530. The leaders had agreed to the partition as the last resort. They did not feel that they had made a mistake. Rather than let the whole country go to dogs, they agreed to the partition, hoping to give the country a much needed rest. He felt differently. He had said that he would rather let the whole country be reduced to ashes than yield an inch to violence.

-H. 27-7-47, 253.


531. A question has been and is being asked. If you are sure that India is going the wrong way, why do you associate with the wrongdoers? Why do you not plough your own lonely furrow and have faith that if you are right, your erstwhile friends and followers will seek you out? I regard this as a very fair question. I must not attempt to against it. All I can say is that my faith is asstrong as ever. It is quite possible that my technique is faulty. There are old and tried precedents to guide one in such a complexity. Only, no one should act mechanically. Hence I can say to all my counselers that they there should have patience with me and even share my belief that there is no hope for the aching world except through the narrow and straight path of nonviolence. Millions like me may fail to prove the truth in their own lives; that would be their failure, never of the eternal law.—H, 29-6-47, 209.

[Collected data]
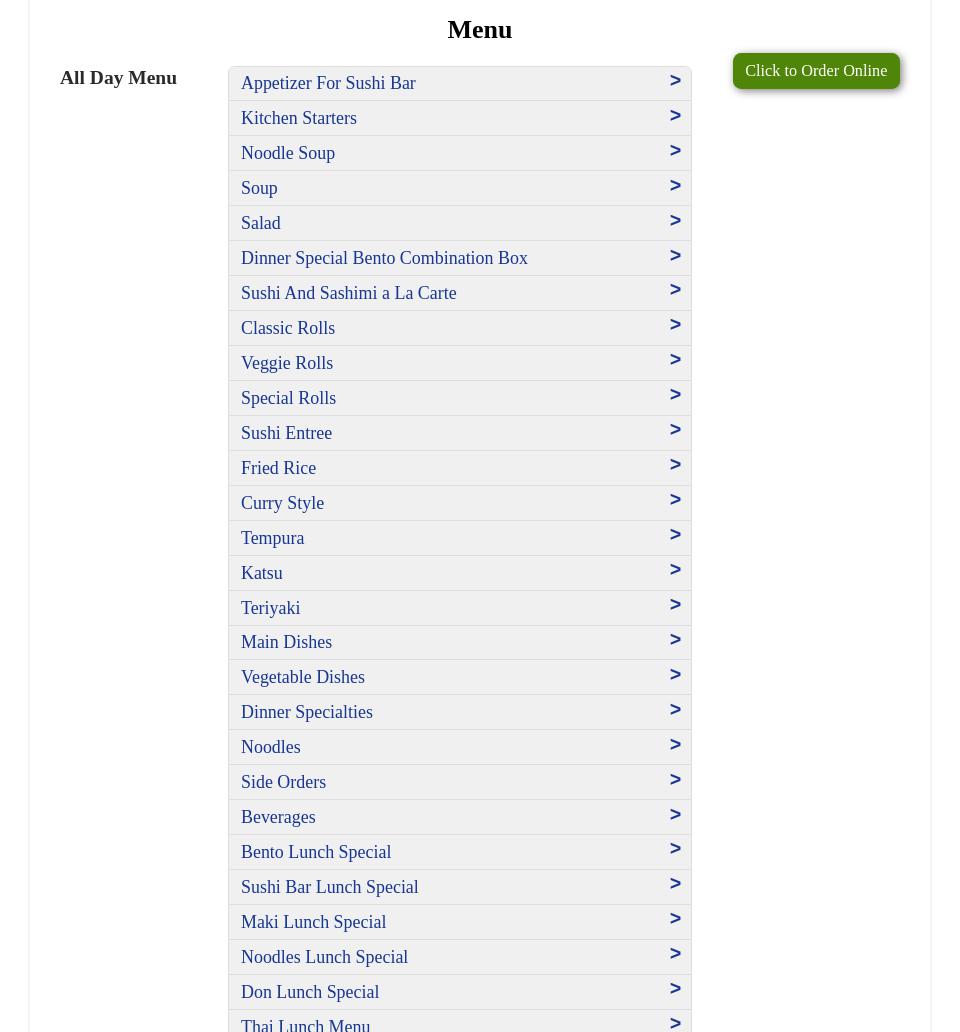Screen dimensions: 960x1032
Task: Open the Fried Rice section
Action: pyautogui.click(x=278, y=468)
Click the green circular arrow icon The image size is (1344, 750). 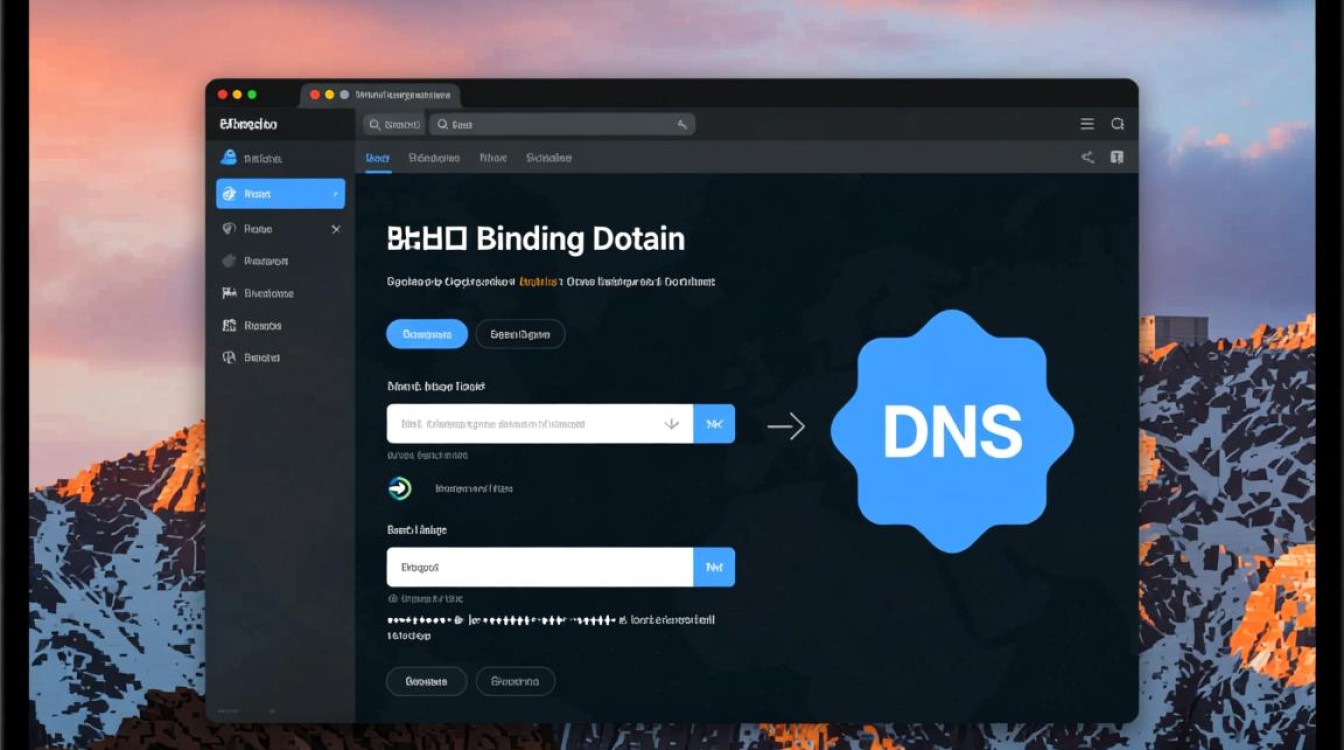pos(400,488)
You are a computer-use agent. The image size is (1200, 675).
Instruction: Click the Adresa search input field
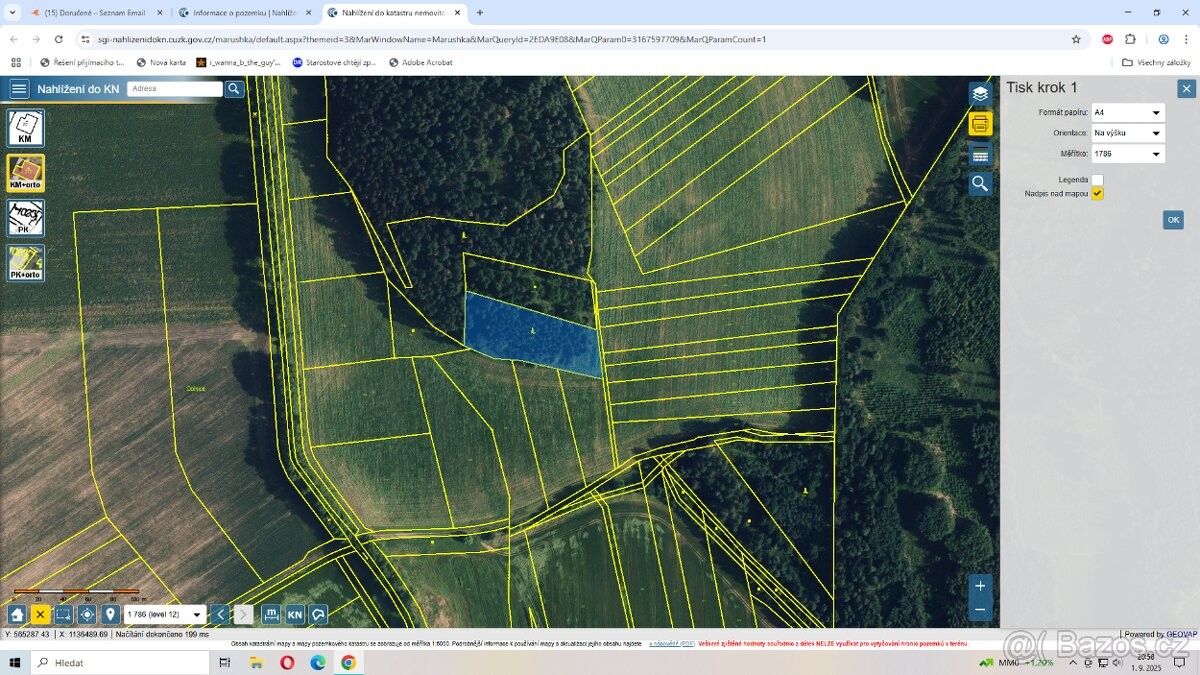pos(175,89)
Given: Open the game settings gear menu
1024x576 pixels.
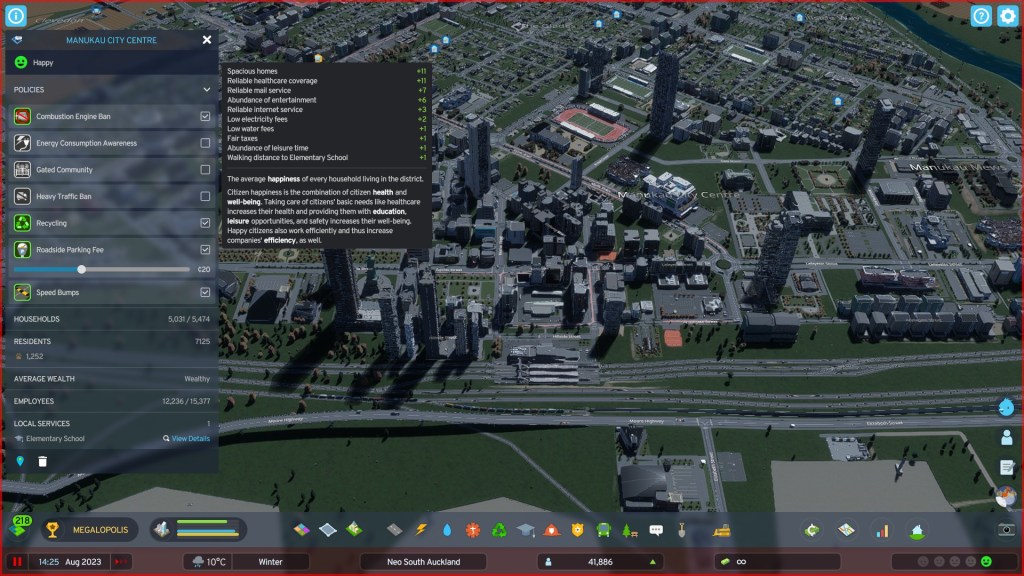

# Task instructions:
(A) Copy the section of the passage on partition and nonviolence that opens with the words containing "530. The leaders" and closes with "inch to violence.".
(B) According to the passage on partition and nonviolence, why did the leaders agree to the partition? Answer in one to three sentences.
(C) Continue the passage on partition and nonviolence from its last sentence.
The items in the collected data have no connection to the passage on partition and nonviolence.

# Expected responses:
(A)
530. The leaders had agreed to the partition as the last resort. They did not feel that they had made a mistake. Rather than let the whole country go to dogs, they agreed to the partition, hoping to give the country a much needed rest. He felt differently. He had said that he would rather let the whole country be reduced to ashes than yield an inch to violence.

(B) The leaders accepted the partition as a last resort rather than let the whole country go to the dogs. They hoped it would give the country a much-needed rest.

(C)
Non-violence in New-born India

532. There was no doubt, Gandhiji said, that murder, arson. Loot etc. were never sop rampant. He had admitted his share of responsibility for the sorry state of things by saying that what was done during the past thirty years under his leadership was no better than passive resistance. It was good enough to induce the British power to quit India. Passive resistance, unlike non-violence, had no power to change men’s hearts. The consequences they know but too well. They need not engage further attention. The Swaraj of their dreams was far off. What was to be done to convert the poison into nectar? Was the process possible? He knew that it was and he thought he knew the way too. But whereas the Indian mind was ready to respond to the effort at passive resistance, it was not receptive enough to imbibe the lesson of non-violence which, and perhaps which alone, was capable of turning the poison into the heart to adopt the golden path. He could proclaim from the house-top that non-violence had not, had never, failed. The people failed to rise to it. He did not mind being told that he did not know the technique of propagating non-violence. His critics even went so far as to suggest that he had no non-violence in himself. God alone knew men’s hearts. He could say with confidence that if the world was to have peace, non-violence was the means to that end and no other.—H, 20-7-47, 242.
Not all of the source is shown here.